Capcom’s action role-playing game Monster Hunter: World just finished up its limited-time beta earlier this week, but it will be out on January 26 for PlayStation 4 and Xbox One with a PC version to come in late 2018. This entry in the Monster Hunter series is geared toward attracting Western audiences. Previous installments haven’t gained much traction in the West due to focusing on handheld platforms like the Nintendo 3DS instead of consoles and PC, according to industry analyst SuperData Research.
“Platform is the primary factor, but there is another related reason,” said SuperData’s senior analyst Carter Rogers in an email to GamesBeat. “Previous entries in the series have encouraged players to meet up in person with and play together. This generally isn’t feasible outside of densely populated Japan.”
Capcom has sold over 40 million copies of Monster Hunter games since the series debuted in 2004, thanks largely due to the devoted Japanese fan base. In order to appeal to Western audiences, Monster Hunter: World has more open-world gameplay. Capcom has also worked on adjusting the learning curve and incorporating more tutorials, hoping these changes will help new players get into the series.

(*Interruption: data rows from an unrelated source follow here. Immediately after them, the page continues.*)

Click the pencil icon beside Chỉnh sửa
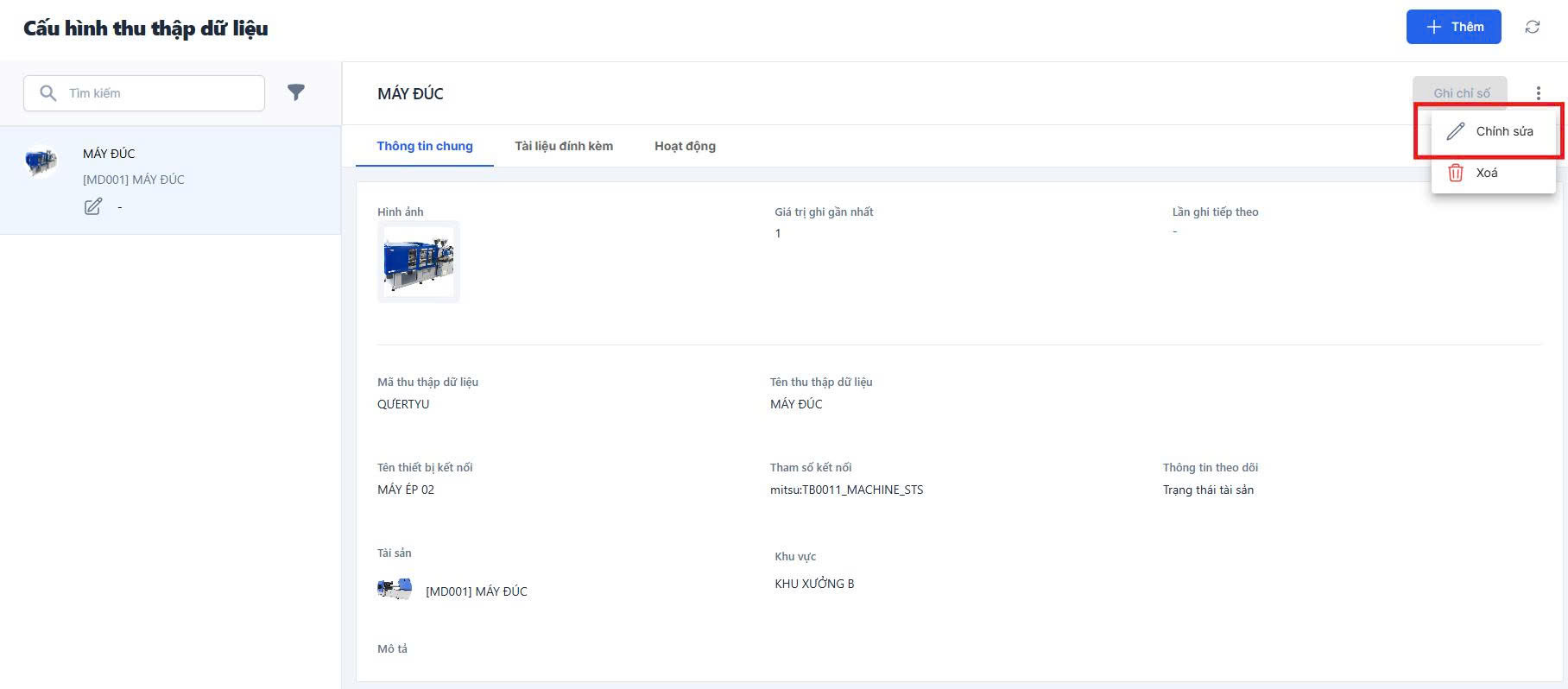 1456,131
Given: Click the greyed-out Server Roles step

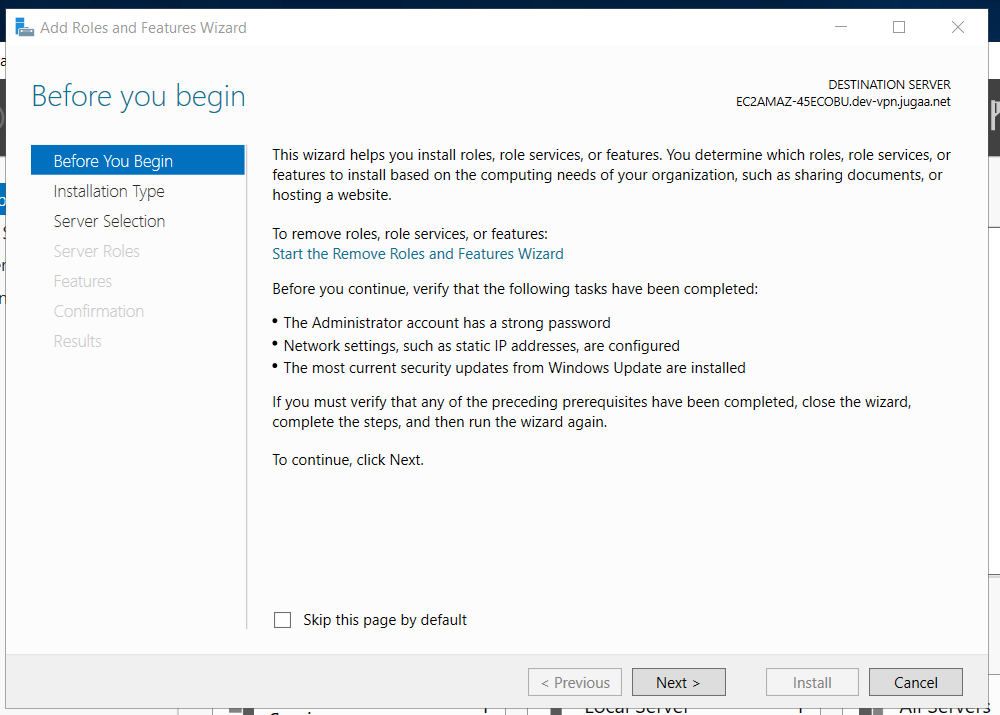Looking at the screenshot, I should pos(97,251).

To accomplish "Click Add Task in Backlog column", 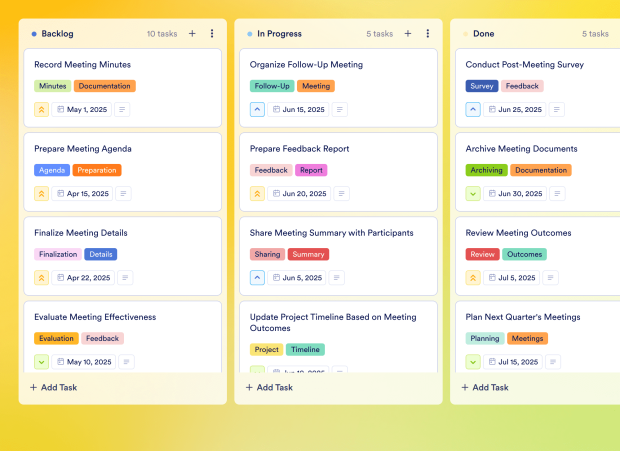I will [x=54, y=387].
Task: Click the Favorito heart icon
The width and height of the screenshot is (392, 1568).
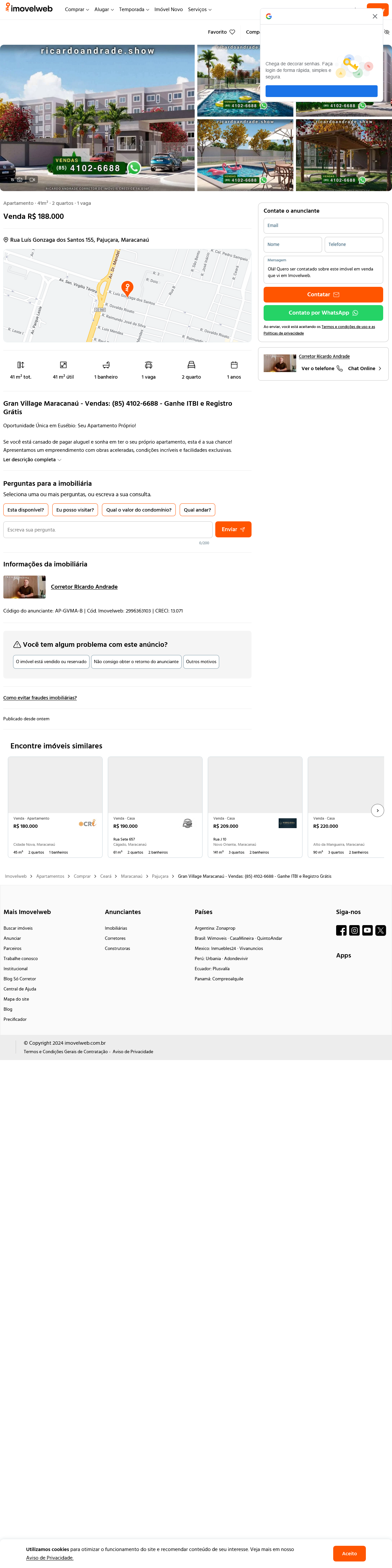Action: pos(232,32)
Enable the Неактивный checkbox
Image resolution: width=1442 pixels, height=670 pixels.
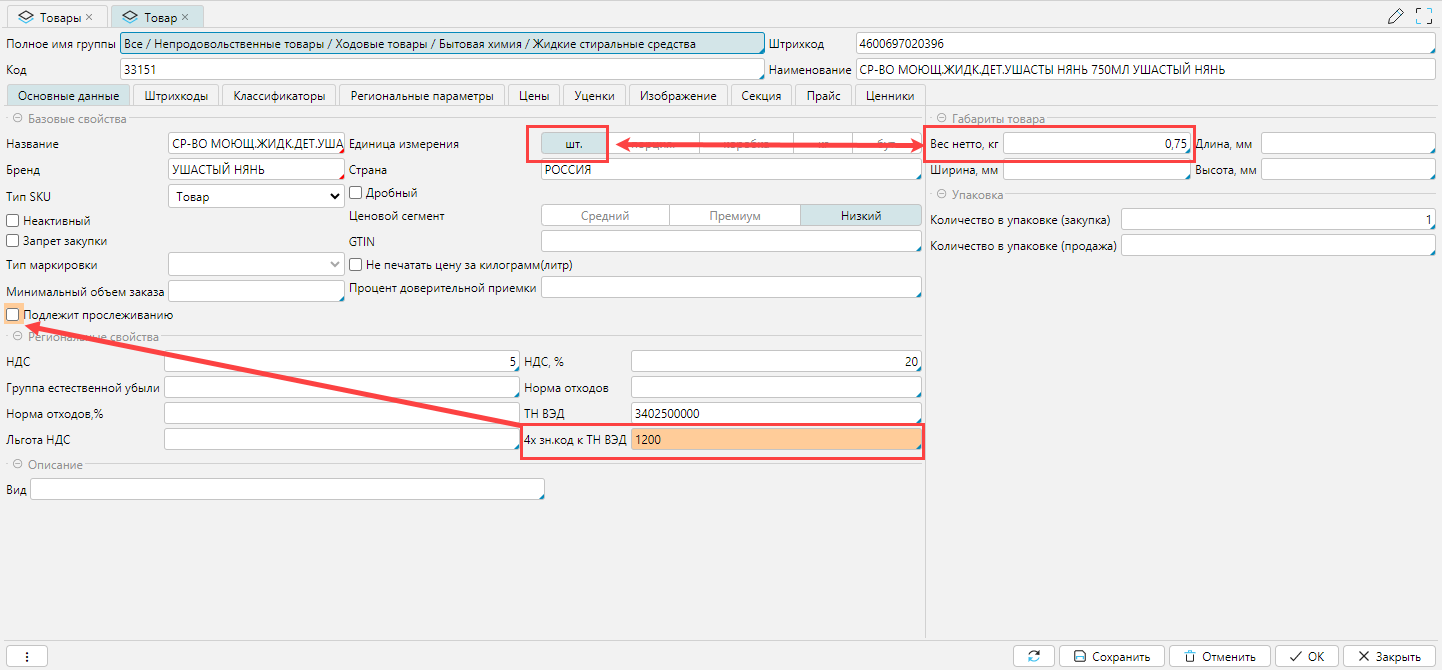[x=13, y=220]
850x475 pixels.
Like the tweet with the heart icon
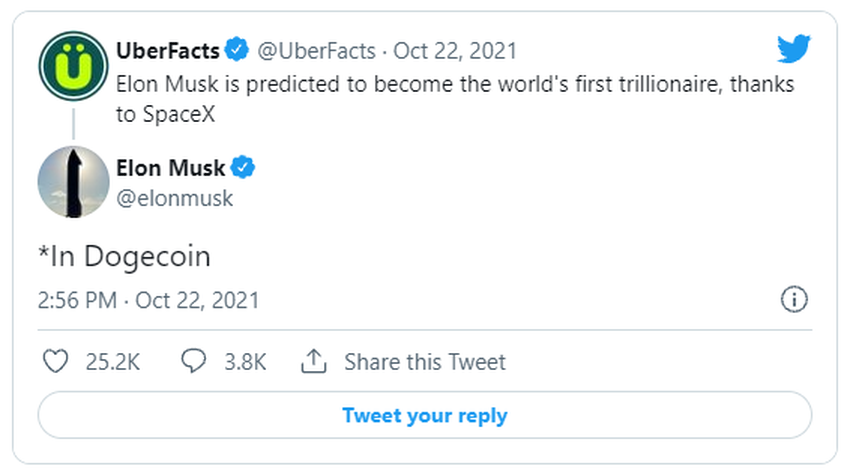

And these changes may just work. Rogers says that players are excited for the newest entry, gauging interest based on factors like how many times the trailer has been watched and the number of search queries. The analyst predicts Monster Hunter: World will sell somewhere between 300,000 to 600,000 digital copies during its first month.
“I would consider the high end of that range a success,” said Rogers. “These aren’t huge numbers compared to other triple-A titles, but this is still a niche series outside of Japan.”
What may hurt Monster Hunter: World, though, is the delayed PC release. Rogers says that this will ding its lifetime sales, because players will have more titles to choose from by the time the PC version comes out. And he cites some numbers that show how a gap between releases can harm a publisher’s numbers.
“Nioh (Koei Tecmo) released on console in February 2017 and PC in November 2017. First-month player numbers on PC were only 28 percent of first-month player numbers on console,” said Rogers. “In contrast: Dark Souls III (Bandai Namco) released on PC within a few weeks after the console version in early 2016. First-month PC player numbers were 40 percent of console player numbers.”